A collection of haunting short stories set around the USA and featuring a wide variety of people, but all involving pain or loss.


Review

This collection of eight short stories features a wide variety of human subjects, told in turn in first, second and third person, present and past tense. Events and commentary by the people involved are delivered in an impressionistic way, giving direct access to feelings which a reader is normally expected to surmise from external events.
 
The collection kicks off with the story which gives its title to the book, the story of the relationship a young teacher jailed on a drug charge forms with a brutal cellmate. This is a Galaxy follows, featuring the son of a gay Turkish immigrant whose life falls apart when his father is attacked, and then In Motel Rooms, where Coretta Scott King reflects on her life with her husband Martin Luther.
 
In Nettles the wife of a man pursuing a dream of rural rediscovery tells how it all went wrong.
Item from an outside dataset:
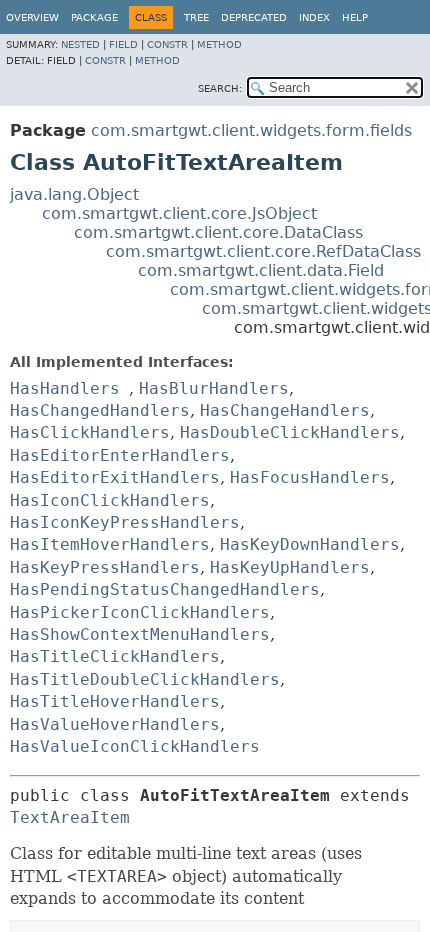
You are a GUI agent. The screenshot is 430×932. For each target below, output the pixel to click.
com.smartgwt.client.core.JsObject (179, 213)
The Book-eating Ceremony features a lesbian writer obsessed with aspects of her sexuality and In the Martian Summer shows a widow prone to sexual adventures falling victim to a tsunami. The book concludes with Gordon Now (a girl with an ambivalent feeling towards a relative) and Dioramas where a mother gradually loses contact with reality.
 
It would be fair to say that the stories all involve pain or loss, with plenty of ugliness and disfunction. Dreams, or nightmares, often play a part; many passages have a dream-like quality, and although the stories are anchored by practical detail, it is the feelings and recollections which predominate. The sense of dislocation in the lives depicted is enhanced by the frequently unexpected direction of the narrative.
 
The author often throws in statements which bring the reader up short. ‘Pauline carried herself with the passive authority of a politician’s wife or a middle-income sex worker’. This sort of thing tends to interrupt the reader’s rhythm and call for thought, whether or not you finally decide that such a statement is profound or merely shallow but murky.
 
The mixture of emotions laid bare by Chris Dennis’ prose equate to a pretty dark vision of human needs: desire, cruelty, hope all emerge in a very raw state, sometimes shocking, but the picture always believable, and very haunting.